Qual è il bene più grande da non perdere mai? La stabilità? La ricchezza? Il Potere? La salute? Agli occhi del mondo conta tutto questo, ma per il credente?
La liturgia di oggi è una calorosa esortazione a non avere mai paura, a non lasciarsi mai sopraffare dalla disperazione nei momenti difficili. Ma come è possibile? Ce lo spiega il Santo Padre
Il pensiero del Papa oggi va alle donne morte in carcere in Honduras, alla famiglia di Emanuela Orlandi e al martoriato popolo ucraino. Per tutti l’invito a non avere mai paura.
Il bene più grande da preservare
Sole e tanto caldo oggi in Piazza San Pietro, ma ciò che riscalda di più il cuore dei tanti fedeli accorsi all’Angelus è il sorriso accogliente di Papa Francesco. Si incupisce solo quando ricorda le 46 donne morte in carcere per una rivolta in Honduras giorni fa, la giovane Emanuela Orlandi scomparsa 40 anni fa e il dolore della sua famiglia, la mamma in particolare come tutte le famiglie che soffrono per aver perso una persona amata. Non manca il pensiero per il martoriato popolo ucraino. Tanto dolore trova risposta nella triplice esortazione di Gesù nel Vangelo di oggi a non avere mai paura. Si sta rivolgendo ai discepoli, e in loro a tutti i credenti. Poco prima gli ha annunciato che avrebbero sofferto persecuzioni a causa del Vangelo, ma nonostante queste non occorre mai perdersi d’animo. Mai avere paura delle critiche, di perdere vantaggi o ruoli. Ciò che si deve temere veramente è buttare via la propria vita, inseguire cose di poco conto e perdere di vista l’essenziale. Per una famiglia questo significa non lasciarsi assorbire dal lavoro ma trovare il tempo per le relazioni. Per i consacrati, invece significa spendersi per il servizio ma non trascurare i momenti di intimità col Signore. Solo così non si butterà via la propria vita e non si avrà mai paura.

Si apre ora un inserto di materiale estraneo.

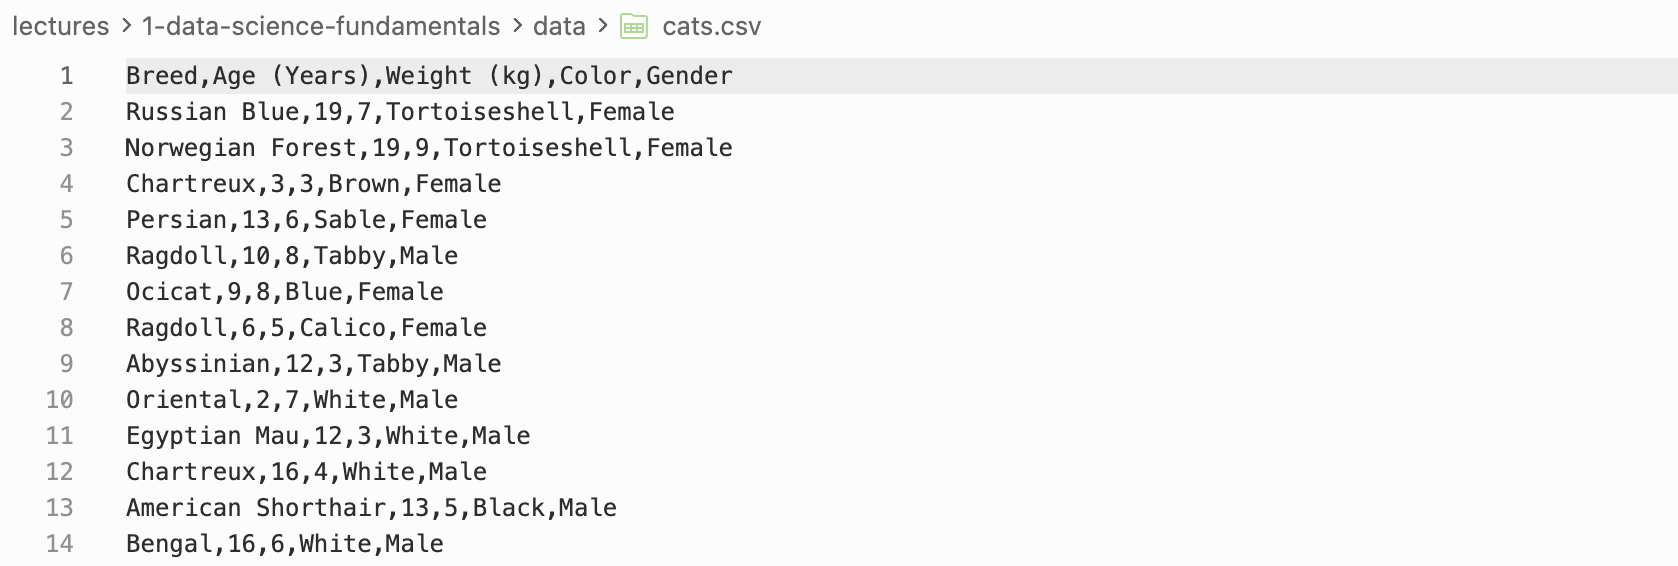Click line number 14 in the gutter
Viewport: 1678px width, 566px height.
(60, 544)
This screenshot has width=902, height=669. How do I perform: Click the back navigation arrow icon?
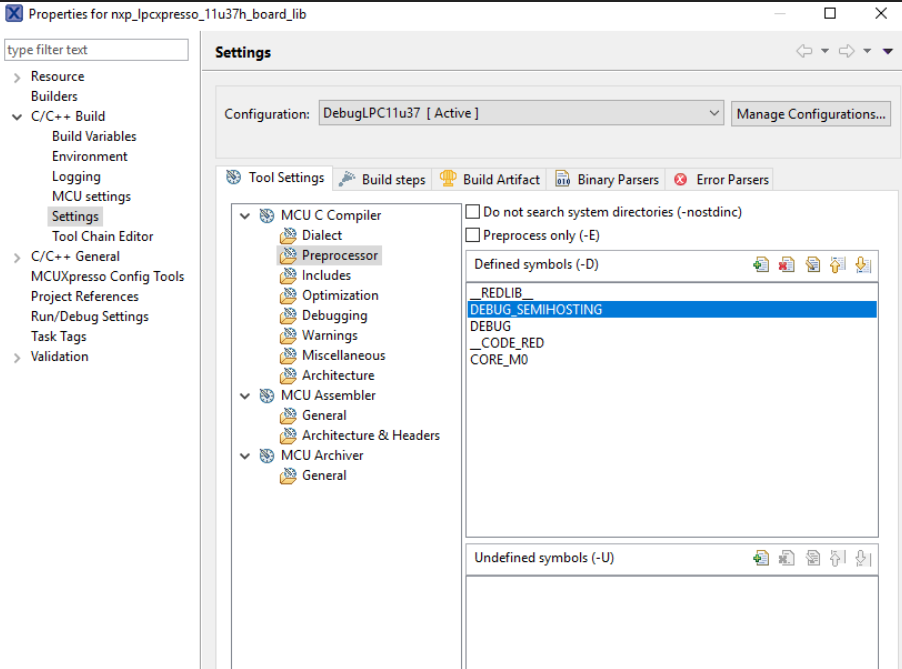pos(804,52)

La speranza cristiana è la forza del possibile
Si può ben dire che il grande tema di riflessione oggi è la speranza. Quante volte abbiamo sentito da Papa Francesco: “Non lasciatevi rubare la speranza”. Effettivamente tra le mille contraddizioni di ogni giorno, difficoltà, inciampi, ostacoli, possiamo sentire cadere le braccia. Mal riflessione di oggi è un monito a restare ancorati a Dio sempre e in ogni circostanza. Non è solo umano ottimismo, o superficiale convinzione che comunque le cose si aggiustano. Il cristiano sa che «tutto concorre al bene di coloro che amano Dio» (Rm 8,39), anche se in questo momento non vedo o non sento questo bene. La speranza nel cristiano è forza che suscita la testimonianza e la fedeltà operativa. Tutt’altro che motivo di facile disimpegno, è fonte di azione: «Noi ci affatichiamo e lottiamo perché speriamo nel Dio vivente» (1 Tm 4,10). Aggrapparsi a Dio è la «forza del possibile», la carica di liberazione e di senso per la fedeltà più attiva e oblativa: «Quanti sperano nel Signore riacquistano forza, mettono ali come aquile, corrono senza affannarsi, camminano senza stancarsi» (Is 40,31).
Tutto questo suggerisce il coraggio di futuro, perché Dio si è fatto futuro per noi in Gesù. Dio è la grande speranza che fonda e dà orizzonte vero a tutte le piccole speranze, di cui pure abbiamo bisogno.
Non dimentichiamo mai l’esortazione che rivolge san Pietro, ricordandoci che siamo chiamati a «rispondere a chiunque domanda ragione della speranza che è in noi» (1Pt 3,15).